I made a noise of protest. I’d have him know that I never stared at that painting. It was only that it was detailed and interesting. Really, the gall of the man, to suggest I’d engage in immature flights of fancy.
“Thou art kind, Émeraude. I appreciate the help,” he said over his shoulder and returned to his work.
The Mate’s anxiety was beginning to rub off onto me. I told myself that Blue John Boulton was indulging in paranoid hysteria. He was the one being childish. I didn’t have time to indulge in such silliness.
However, I heard the ring of truth in his voice. Goosebumps rose on my arms. I headed quickly toward the stairs, obliged to rush to the laundry and fetch a sheet. I hoped that would do to cover the portrait.

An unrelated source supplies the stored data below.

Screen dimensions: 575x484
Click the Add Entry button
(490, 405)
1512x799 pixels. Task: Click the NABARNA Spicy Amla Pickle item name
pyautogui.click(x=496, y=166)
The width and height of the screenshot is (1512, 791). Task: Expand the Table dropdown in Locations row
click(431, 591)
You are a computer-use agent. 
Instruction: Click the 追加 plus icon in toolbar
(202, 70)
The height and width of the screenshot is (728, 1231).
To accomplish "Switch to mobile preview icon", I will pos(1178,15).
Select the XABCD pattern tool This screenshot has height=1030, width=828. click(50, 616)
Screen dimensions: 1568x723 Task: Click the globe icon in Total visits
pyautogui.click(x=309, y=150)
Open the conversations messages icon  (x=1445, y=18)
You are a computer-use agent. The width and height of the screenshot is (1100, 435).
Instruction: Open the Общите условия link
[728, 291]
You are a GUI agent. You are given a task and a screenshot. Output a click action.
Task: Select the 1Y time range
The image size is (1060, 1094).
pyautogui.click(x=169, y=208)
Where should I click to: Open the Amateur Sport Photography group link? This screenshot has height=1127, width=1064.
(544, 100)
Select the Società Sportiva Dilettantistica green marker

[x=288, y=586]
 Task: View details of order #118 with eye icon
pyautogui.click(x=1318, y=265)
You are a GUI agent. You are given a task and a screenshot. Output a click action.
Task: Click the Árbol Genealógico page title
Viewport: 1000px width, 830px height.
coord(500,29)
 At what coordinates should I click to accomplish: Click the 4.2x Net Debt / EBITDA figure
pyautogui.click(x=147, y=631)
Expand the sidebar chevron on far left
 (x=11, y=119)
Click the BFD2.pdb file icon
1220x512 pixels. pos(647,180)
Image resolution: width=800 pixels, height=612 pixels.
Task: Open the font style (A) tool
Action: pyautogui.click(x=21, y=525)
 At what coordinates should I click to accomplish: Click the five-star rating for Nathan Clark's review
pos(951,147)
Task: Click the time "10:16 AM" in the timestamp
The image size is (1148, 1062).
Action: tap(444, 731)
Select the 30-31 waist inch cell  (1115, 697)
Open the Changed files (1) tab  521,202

Then I realized that the laundry was all the way at the other end of the riverboat. Was that really what I should do? I didn’t understand the Mate’s insistence on haste. Yet I felt his urgency. I turned around a full circle in my flustered indecision.
“Nen mate, Émeraude!” Blue shouted. “Would thee hurry it up a mite?”
I hiked up my skirts and ran.
End Chapter 9
Thanks for reading, my chuckaboos. I hope you’ll leave a comment — and if you want, include an appropriate random thing to go in a future chapter.
I’ll be waiting for you at the steampunk riverboat next time!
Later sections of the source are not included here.